This seems like a silly question, but I think it will help me to understand the partition of unity.
Suppose that $(U_\alpha)_{\alpha \in I}$ be arbitrary open cover of manifold $M$ (or topological space) with partition of unity subordinate $(\psi_\alpha)_{\alpha \in I}$. In most cases I've seen, $\forall \alpha$, $\exists x \in U_\alpha$ such that $\psi_\alpha (x)=1$. I want to know if there are any examples such that $\exists \alpha$ (or $\forall \alpha$), $\forall x \in U_\alpha$ such that $\psi_\alpha(x)<1$.
This can certainly happen. First consider the open cover of $\Bbb R$ given by $\{ I_{2k}\colon k\in \Bbb Z\}$, where $I_n = (k-1.1,k+1.1)$. Let $\{\psi_{2k}\colon k\in \Bbb Z\}$ be a corresponding partition of unity. (Note that $\psi_{2k}(x)=1$ for all $x\in[k-0.9,k+0.9]$, since those points are contained in $I_{2k}$ but in no other $I_n$.)

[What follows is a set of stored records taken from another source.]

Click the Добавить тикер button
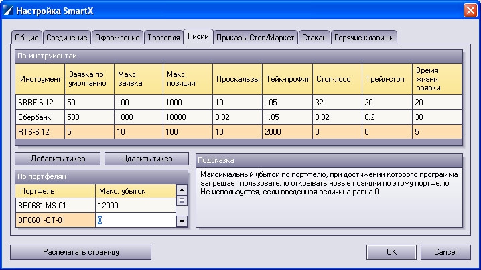 (x=58, y=159)
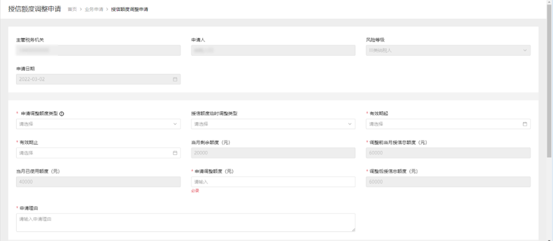Viewport: 553px width, 241px height.
Task: Click the 调整后授信总额度 field
Action: click(x=448, y=182)
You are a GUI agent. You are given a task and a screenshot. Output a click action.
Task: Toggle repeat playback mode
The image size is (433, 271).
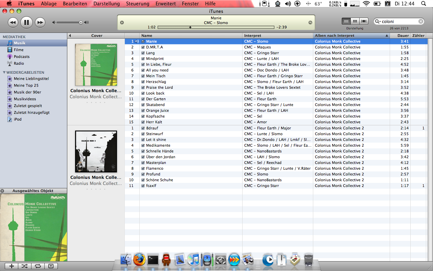38,266
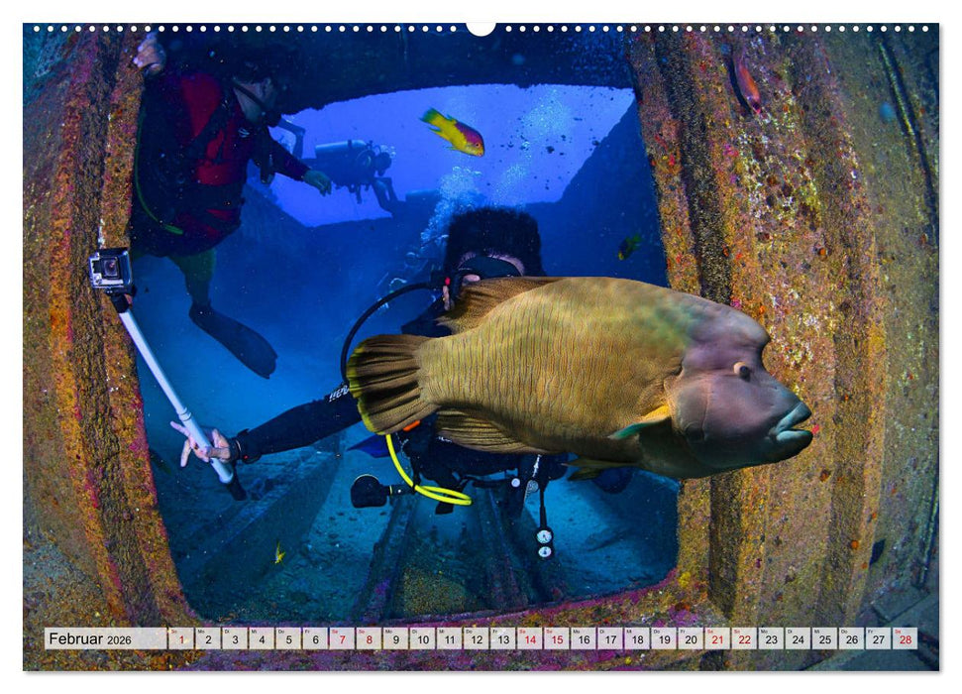Click day 18 in the calendar row
The width and height of the screenshot is (962, 694).
[x=636, y=639]
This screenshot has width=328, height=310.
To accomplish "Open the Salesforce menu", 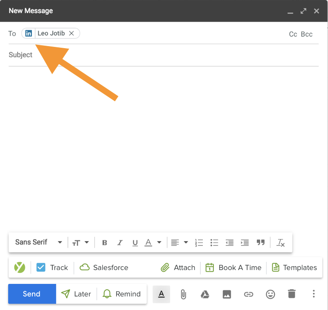I will pos(104,268).
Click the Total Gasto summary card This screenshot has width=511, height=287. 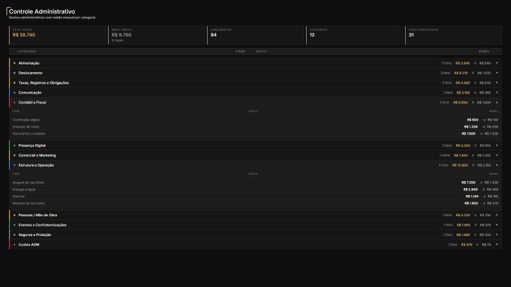pos(57,35)
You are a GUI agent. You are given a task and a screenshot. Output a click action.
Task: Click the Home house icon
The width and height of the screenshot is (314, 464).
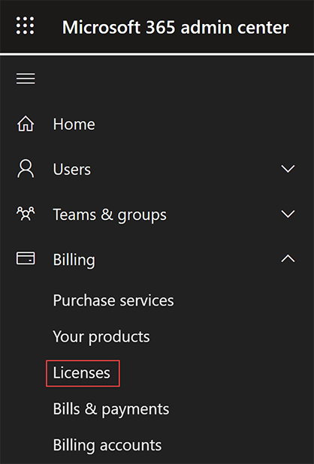26,123
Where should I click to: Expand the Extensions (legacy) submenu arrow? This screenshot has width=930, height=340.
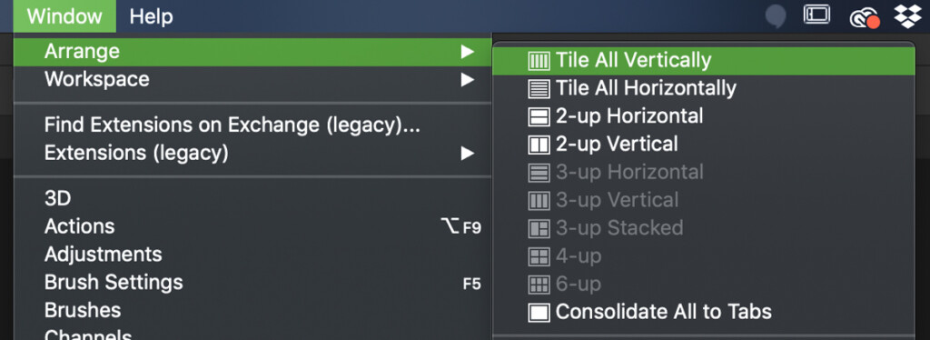tap(468, 154)
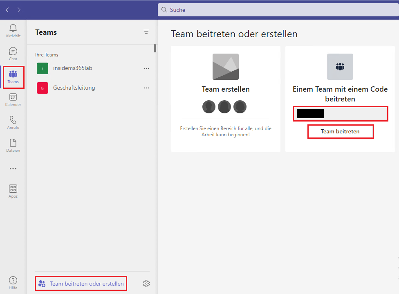Open more options for Geschäftsleitung

pos(146,88)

But now change the open cover to $\{ I_n\colon n\in \Bbb Z\}$, so that there's much more overlapping. Then $\{ \frac12\psi_{2k}(x)\colon k\in\Bbb Z \} \cup \{ \frac12\psi_{2k}(x-1) \colon k\in\Bbb Z \}$ is a partition of unity every function in which is bounded above by $\frac12$, and $\frac12\psi_{2k}(x)$ is supported in $I_{2k}$ while $\frac12\psi_{2k}(x-1)$ is supported in $I_{2k+1}$.